I adapted my fieldwork sampling protocol from Foote et al. (2012)*. Based on the literature search, and similar problems people have experienced, I do think that the high peak at 230 nm is due to some salt contamination along with residual ethanol. I am in the midst of troubleshooting, but I am not sure how to fix this problem. There are people suggesting to use ether (to remove organic solvents) or to dialyse the probe if salt is the contaminant. Also, during PCR some additional reagents can be used, such as BSA, glycerol to prevent any potential inhibitors getting amplified.

Any suggestions on how to carry out?
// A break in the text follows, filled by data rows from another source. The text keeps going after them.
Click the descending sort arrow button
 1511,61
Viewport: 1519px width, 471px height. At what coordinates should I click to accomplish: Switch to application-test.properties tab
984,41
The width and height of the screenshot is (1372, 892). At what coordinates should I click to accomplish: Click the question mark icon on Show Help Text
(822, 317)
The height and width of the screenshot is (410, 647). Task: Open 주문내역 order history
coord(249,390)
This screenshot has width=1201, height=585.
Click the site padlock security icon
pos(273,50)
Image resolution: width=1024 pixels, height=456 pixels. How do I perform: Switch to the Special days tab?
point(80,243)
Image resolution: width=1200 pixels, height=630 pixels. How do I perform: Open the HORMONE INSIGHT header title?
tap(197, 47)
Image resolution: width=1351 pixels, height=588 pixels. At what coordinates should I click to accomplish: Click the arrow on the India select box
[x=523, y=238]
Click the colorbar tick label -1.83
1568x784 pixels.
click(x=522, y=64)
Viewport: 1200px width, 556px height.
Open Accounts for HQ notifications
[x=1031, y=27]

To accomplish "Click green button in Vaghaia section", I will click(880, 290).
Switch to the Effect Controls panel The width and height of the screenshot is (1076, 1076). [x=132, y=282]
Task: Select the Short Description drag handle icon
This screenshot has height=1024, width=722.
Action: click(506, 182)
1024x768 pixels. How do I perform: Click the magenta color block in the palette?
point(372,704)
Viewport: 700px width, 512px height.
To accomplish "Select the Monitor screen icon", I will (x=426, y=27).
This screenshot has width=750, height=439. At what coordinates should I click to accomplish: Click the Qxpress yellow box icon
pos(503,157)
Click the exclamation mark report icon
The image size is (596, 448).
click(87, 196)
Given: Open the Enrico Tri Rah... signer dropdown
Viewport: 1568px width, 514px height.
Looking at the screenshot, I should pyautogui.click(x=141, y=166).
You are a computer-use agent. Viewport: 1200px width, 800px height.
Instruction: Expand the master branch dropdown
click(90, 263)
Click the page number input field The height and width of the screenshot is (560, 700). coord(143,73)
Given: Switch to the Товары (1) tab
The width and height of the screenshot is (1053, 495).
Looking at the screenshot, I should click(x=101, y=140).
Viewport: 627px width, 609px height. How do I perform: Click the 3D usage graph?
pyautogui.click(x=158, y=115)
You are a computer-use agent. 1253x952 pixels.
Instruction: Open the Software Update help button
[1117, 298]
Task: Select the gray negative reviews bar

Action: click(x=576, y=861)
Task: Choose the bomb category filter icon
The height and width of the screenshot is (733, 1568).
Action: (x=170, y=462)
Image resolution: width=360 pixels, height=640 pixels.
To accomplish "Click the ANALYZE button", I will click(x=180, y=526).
I would like to have purified DNA before troubleshooting with PCR step, ideally.

*http://www.plosone.org/article/info%...l.pone.0041781

[nucacidhunter]

Using 1.8x Ampure or similar beads are good options and amenable to high throughput methods. If you have high molecular weight DNA, you can elute with warm buffer with longer incubation to minimise loss.

[pmiguel]

Quote:

Originally Posted by nucacidhunter

Using 1.8x Ampure or similar beads are good options and amenable to high throughput methods. If you have high molecular weight DNA, you can elute with warm buffer with longer incubation to minimise loss.

Agree.
Look, the problem here isn't that the poster doesn't have a desirable A230:A260 ratio. The problem is that the poster's prep methodology left contaminating salts mixed in with their "purified" sample. Some of these salts have a UV spectrum that you see when you look. Chances are that if you had assays that could detect non-optically active substances, you would see lots of stuff there as well.
For example see this post.
Does it matter? Who knows. Generally a bunch of optically active substances showing up in your sample isn't a desired outcome, but there are simply too many factors involved to say.
So my tendency is to say stop using UV spec. Use a Qubit instead.

--
Phillip

[JBKri]

I am facing a very similar problem to Bilgenur. We are doing DNA extraction from water samples using phenol/chloroform, and we get a (very) high peak at ~230 nm. We also have sometimes a smaller peak at ~270 which is probably phenol. The pellet we see after ethanol precipitation is large and greyish to white, and I suspect it is mostly salts rather than DNA.

Quote:

Originally Posted by nucacidhunter

Using 1.8x Ampure or similar beads are good options and amenable to high throughput methods. If you have high molecular weight DNA, you can elute with warm buffer with longer incubation to minimise loss.

I did try a 1.8x AMpure cleanup, but for some reason we lost all the DNA. I speculate that the contaminants in the extracted DNA (phenol, salts,..?) interfered with the properties of the AMpure buffer and prevented the binding of DNA to the beads. Or did I overdry the beads (~2 min)?